La propia Simone Weil revela toda su capacidad compasiva en textos escalofriantes y dramáticos cuando habla de la desgracia de los otros encarnada en ella misma. Establece una neta distinción entre el conocimiento de la desgracia de los otros y la desgracia vivida personalmente. Antes, afirma en su obra A la espera de Dios, "sabía perfectamente que había muchas desgracias en el mundo, tenía la obsesión por ellas, pero no las había comprobado nunca por un contacto prolongado; no había tenido experiencia de la desdicha, salvo de la mía, que no era sino una desdicha a medias, puesto que era biológica y no social".
Fue, trabajando en una fábrica, confundida a los ojos de todos y a sus propios ojos con la masa anónima, cuando la desgracia de los otros entró en su alma y en su carne, y se convirtió en desgracia propia. Nada la separaba de los sufridos trabajadores, porque había logrado olvidar su halagüeño pasado y no esperaba ningún futuro. Allí, dice, "recibí para siempre la marca de la esclavitud, como la marca que los romanos imprimían con hierro candente en la frente de sus esclavos más despreciados. Desde entonces me he considerado siempre una esclava".
Desde su radicación en el mundo laboral observa cómo la violencia se convierte, para muchos seres humanos, en un estado crónico del que no pueden salir. Se trata de una situación comparable a la del condenado a muerte que tiene delante la guillotina con que va a ser ejecutado. Y la actitud general ante tal estado de violencia es la insensibilidad, la indiferencia. Desde su inserción en ese mundo de esclavos critica a los teóricos de la revolución que no han experimentado la explotación en el trabajo y ofrecen explicaciones convencionales. "Hay que preguntarse seriamente -observa- si la acción revolucionaria, cuando surge de tal fuente, tiene algún sentido".
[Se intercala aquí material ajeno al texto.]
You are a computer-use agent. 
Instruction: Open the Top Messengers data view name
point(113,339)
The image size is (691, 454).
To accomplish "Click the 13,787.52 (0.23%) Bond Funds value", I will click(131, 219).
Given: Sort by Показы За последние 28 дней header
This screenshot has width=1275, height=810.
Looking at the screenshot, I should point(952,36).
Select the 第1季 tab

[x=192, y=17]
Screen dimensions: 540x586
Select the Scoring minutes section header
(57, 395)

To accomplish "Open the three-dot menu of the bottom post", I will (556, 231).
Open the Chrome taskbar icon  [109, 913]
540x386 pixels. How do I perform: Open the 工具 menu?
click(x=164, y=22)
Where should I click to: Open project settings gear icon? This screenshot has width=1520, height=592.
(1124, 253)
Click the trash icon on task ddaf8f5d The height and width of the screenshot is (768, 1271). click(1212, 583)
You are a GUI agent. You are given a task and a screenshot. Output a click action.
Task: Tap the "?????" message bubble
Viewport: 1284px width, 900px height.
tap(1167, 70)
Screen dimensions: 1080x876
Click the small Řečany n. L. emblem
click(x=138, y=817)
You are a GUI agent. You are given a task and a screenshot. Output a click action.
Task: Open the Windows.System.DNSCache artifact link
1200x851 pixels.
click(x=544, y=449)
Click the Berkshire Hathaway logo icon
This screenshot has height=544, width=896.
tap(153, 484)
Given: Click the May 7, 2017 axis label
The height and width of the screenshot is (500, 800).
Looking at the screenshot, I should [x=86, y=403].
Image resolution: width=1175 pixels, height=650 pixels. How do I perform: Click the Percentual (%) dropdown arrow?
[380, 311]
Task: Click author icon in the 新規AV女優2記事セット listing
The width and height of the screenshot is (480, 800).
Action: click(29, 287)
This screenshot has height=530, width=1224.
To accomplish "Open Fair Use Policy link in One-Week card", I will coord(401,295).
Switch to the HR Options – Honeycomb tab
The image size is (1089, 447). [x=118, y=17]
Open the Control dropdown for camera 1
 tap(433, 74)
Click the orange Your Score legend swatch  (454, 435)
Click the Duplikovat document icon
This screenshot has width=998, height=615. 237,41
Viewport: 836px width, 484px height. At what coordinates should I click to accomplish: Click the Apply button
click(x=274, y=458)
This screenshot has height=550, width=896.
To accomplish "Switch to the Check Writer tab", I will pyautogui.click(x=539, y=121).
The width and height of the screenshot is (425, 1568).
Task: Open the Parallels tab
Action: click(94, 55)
Weil no puede aceptar la supuesta superioridad de los intelectuales sobre los trabajadores. Dicha superioridad "debe ser actualmente negada por completo", porque los trabajadores no viven de espaldas a la cultura, sino que son creadores de una cultura enraizada en el trabajo con capacidad de transformar la sociedad.
Si el principio-compasión no moviliza a los intelectuales, el juego de las ideas terminará siendo un distendido pasatiempo, y la inteligencia, una zona más de la vida sin redimir. Volviendo el diálogo De Beauvoir-Weil, los seres humanos empezarán a dar sentido a su existencia cuando se colmen el hambre de pan y de paz, y la sed de justicia y hospitalidad. Estoy convencido de que, hoy, las dos Simone se hubieran entendido sin dificultad. La vuelta a Simone Weil, 90 años después de su nacimiento, puede ayudar a redescubrir la función del intelectual en una sociedad herida por el hambre y la ausencia de sentido.